The players, minus Jamie, meet in the hotel lobby to vote on a plan for the night. After multiple arguments and endless rounds of voting, they agree to go to a private party DJ'd by Jan Maas' cousin in Groningen, only to find themselves unable to agree on where to eat dinner beforehand. Eventually, they decide against leaving the hotel at all and stage a massive pillow fight.

While the team is arguing about how to spend the evening, Colin excuses himself under the pretense of food poisoning, then sneaks back out to go to a gay bar. Trent secretly follows Colin and confronts him, revealing that he's known about Colin's sexuality for months and hasn't told anyone. The two visit the Homomonument, where Trent shares his own Coming-Out Story with Colin. Colin admits that he is conflicted about the idea of coming out: he doesn't enjoy living a double life, but he also doesn't want his sexuality to be treated like a big deal, which he knows it would be if he were to come out. Trent and Colin return to the gay bar and dance, enjoying Colin's anonymity in the crowd.

Higgins takes Will to the red-light district to visit the site where jazz musician Chet Baker died. They go to a jazz club and sit at a table right in front of the stage, where the singer notices Higgins playing air bass and invites him up to play with the band. Will eyes up a young couple at another table, who eventually approach him and proposition him for a threesome.

While walking over a bridge, Rebecca is knocked into a canal by a bicyclist, losing her phone in the process. She is rescued by a man living on a houseboat in the canal, who allows her to shower and dry her clothes on his boat. She and the man get to know each other: he was in the army, and like Rebecca, his former partner cheated on him. They both make excuses for Rebecca to stay later and later—first for a drink, then for dinner, then to wash and dry her clothes once again—until Rebecca ends up spending the night on his couch.
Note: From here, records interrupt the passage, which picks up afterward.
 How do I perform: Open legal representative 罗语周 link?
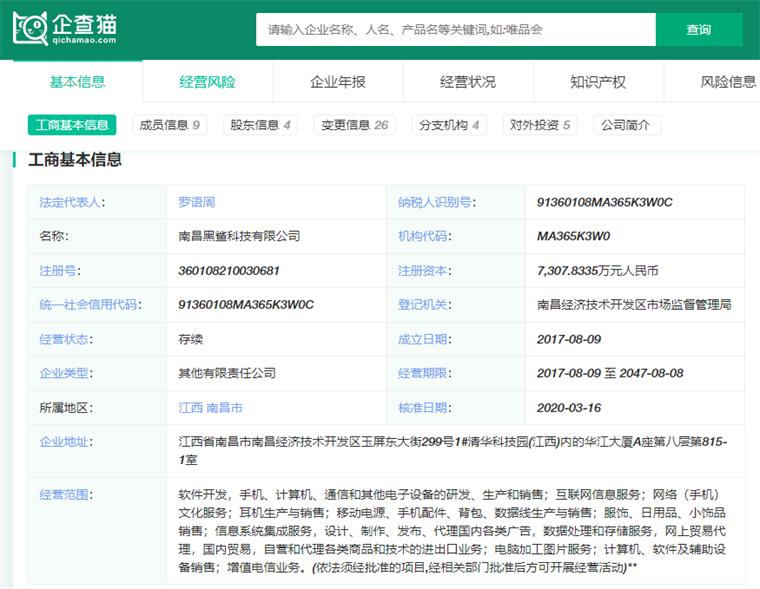196,202
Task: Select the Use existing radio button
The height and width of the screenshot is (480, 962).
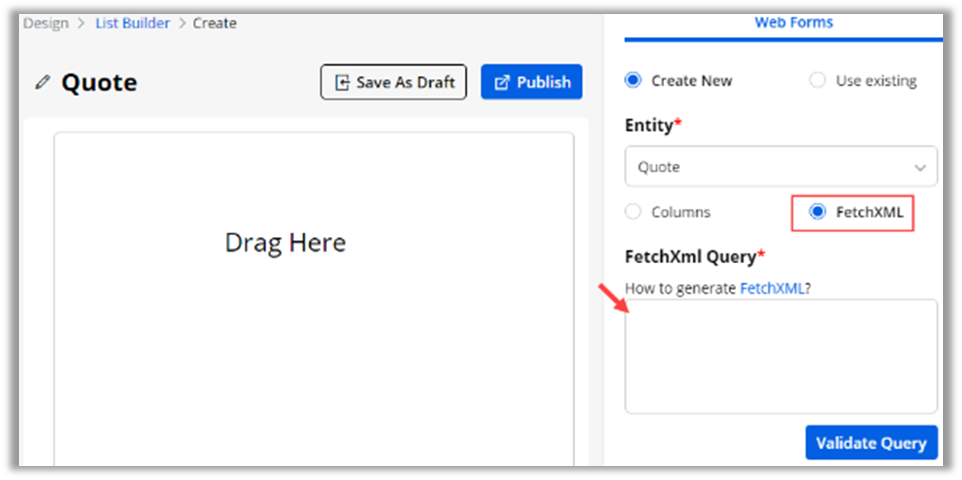Action: (x=817, y=81)
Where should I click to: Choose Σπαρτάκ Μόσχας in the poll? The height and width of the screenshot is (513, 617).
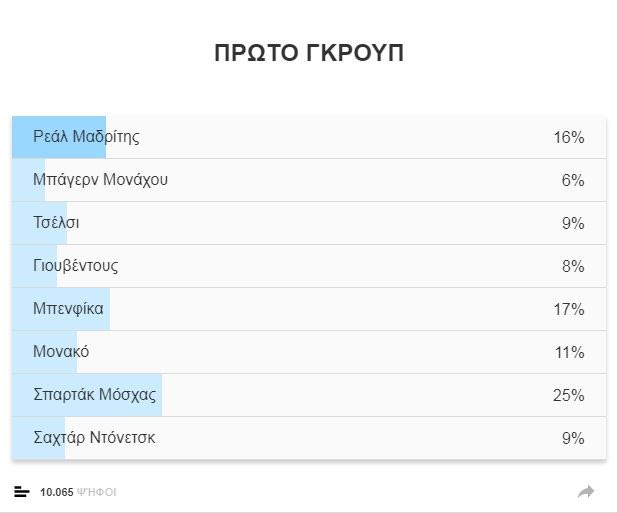(x=95, y=395)

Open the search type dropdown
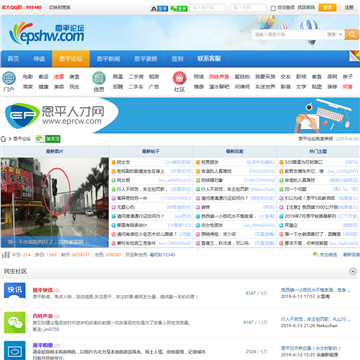[x=334, y=34]
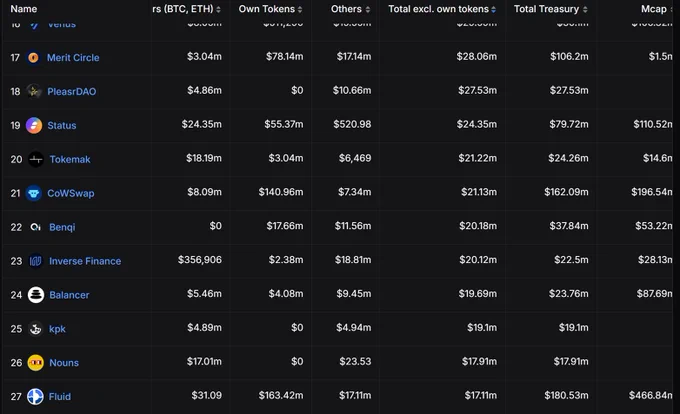Screen dimensions: 680x414
Task: Open the CoWSwap protocol link
Action: pos(71,193)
In the morning, they kiss, but do not exchange names or phone numbers, accepting that they will likely never see each other again.

Ted tells Beard that he wants to try something new, as he feels like he has been "stuck" recently. Beard prepares psilocybin tea for the two of them, but Ted doesn't drink his glass at first. With Beard gone on his own adventure for the night and Rebecca not answering his texts, Ted drinks the tea and goes to a Van Gogh exhibit, where the museum docent tells him that Van Gogh stayed determined to search for beauty in spite of his failures, because "when you know you're doing what you're meant to do, you have to try." Ted goes to an American-themed restaurant for dinner, where he watches an old Chicago Bulls game that he saw with his father as a child. Inspired by Tex Winter's triangle offense strategy for the Bulls, Ted devises a similar strategy for Richmond that allows the players to flow from position to position depending on where they're needed. On the bus the next morning, Beard reveals that the psilocybin was from a dud batch. Ted shows the new strategy to Beard, who informs him that the strategy is called Total Football and was invented in the Netherlands in the 1970s, but agrees that it could work for Richmond. The team gathers on the bus, content after their own adventures, and Rebecca leads them in singing "Three Little Birds" by Bob Marley.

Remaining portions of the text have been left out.